Extract
For your questions, we make the following comments to clarify our points: Q1: Provide examples where the proposed AutoAL approach is particularly advantageous compared to hybrid AL methods that combine uncertainty and diversity

A1: While hybrid methods have shown relatively good performance in some real-world applications compared to single uncertainty- or diversity-based methods, determining the optimal trade-off between these strategies remains a challenge. This limitation makes hybrid methods less robust across all scenarios because they often rely on fixed heuristics, such as weighted-sum [R2] or multi-stage optimization [R3]. For example, in our revised paper Figure 2, BadgeSampling [R3] can outperform single uncertainty- or diversity-based methods in some cases (e.g., SVHN), but it performs poorly in others, such as PathMNIST.

In contrast, AutoAL treats the trade-off between various AL candidates as a learning task. It is the first method capable of automatic selection among candidate AL strategies. Our experimental results demonstrate that AutoAL generalizes well to diverse real-world applications, including both natural and medical image datasets.

Task item A
Repeat the passage of the reply about AutoAL above, starting at "For your questions, we" and ending at "such as PathMNIST.".
Task item B
List every method or dataset that the reply about AutoAL above refers to by a proper name.

Data supplied
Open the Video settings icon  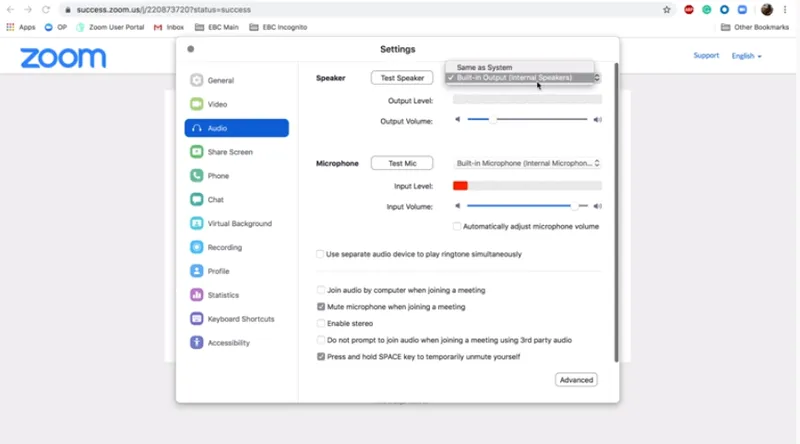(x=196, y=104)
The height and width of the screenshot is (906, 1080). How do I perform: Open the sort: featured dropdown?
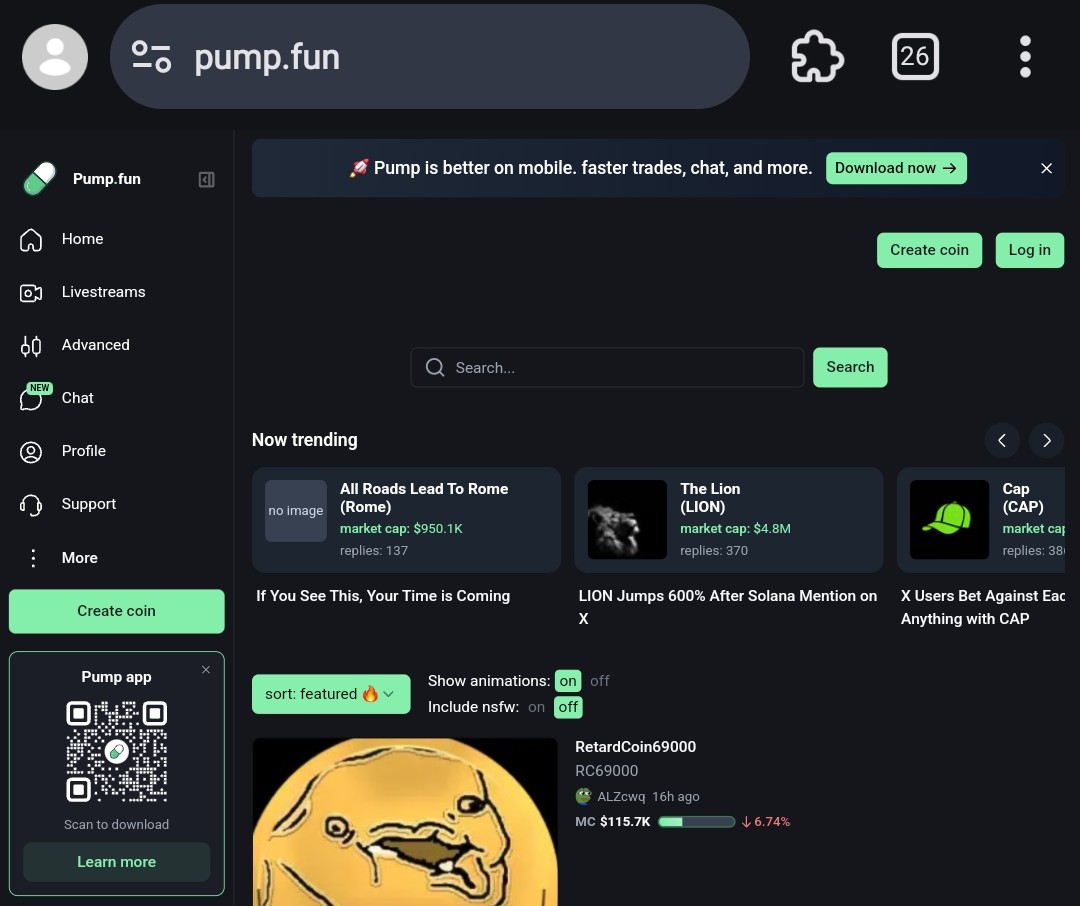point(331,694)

* * *

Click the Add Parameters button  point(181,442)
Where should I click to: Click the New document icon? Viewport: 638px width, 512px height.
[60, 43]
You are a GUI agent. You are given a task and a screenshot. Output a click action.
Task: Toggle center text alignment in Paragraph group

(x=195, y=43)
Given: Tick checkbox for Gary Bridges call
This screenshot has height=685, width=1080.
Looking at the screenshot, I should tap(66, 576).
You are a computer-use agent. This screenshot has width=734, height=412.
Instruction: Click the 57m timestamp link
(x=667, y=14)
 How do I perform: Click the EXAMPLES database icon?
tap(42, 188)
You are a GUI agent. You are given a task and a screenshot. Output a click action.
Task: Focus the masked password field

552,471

Task response A
For your questions, we make the following comments to clarify our points: Q1: Provide examples where the proposed AutoAL approach is particularly advantageous compared to hybrid AL methods that combine uncertainty and diversity

A1: While hybrid methods have shown relatively good performance in some real-world applications compared to single uncertainty- or diversity-based methods, determining the optimal trade-off between these strategies remains a challenge. This limitation makes hybrid methods less robust across all scenarios because they often rely on fixed heuristics, such as weighted-sum [R2] or multi-stage optimization [R3]. For example, in our revised paper Figure 2, BadgeSampling [R3] can outperform single uncertainty- or diversity-based methods in some cases (e.g., SVHN), but it performs poorly in others, such as PathMNIST.

Task response B
AutoAL, BadgeSampling, SVHN, PathMNIST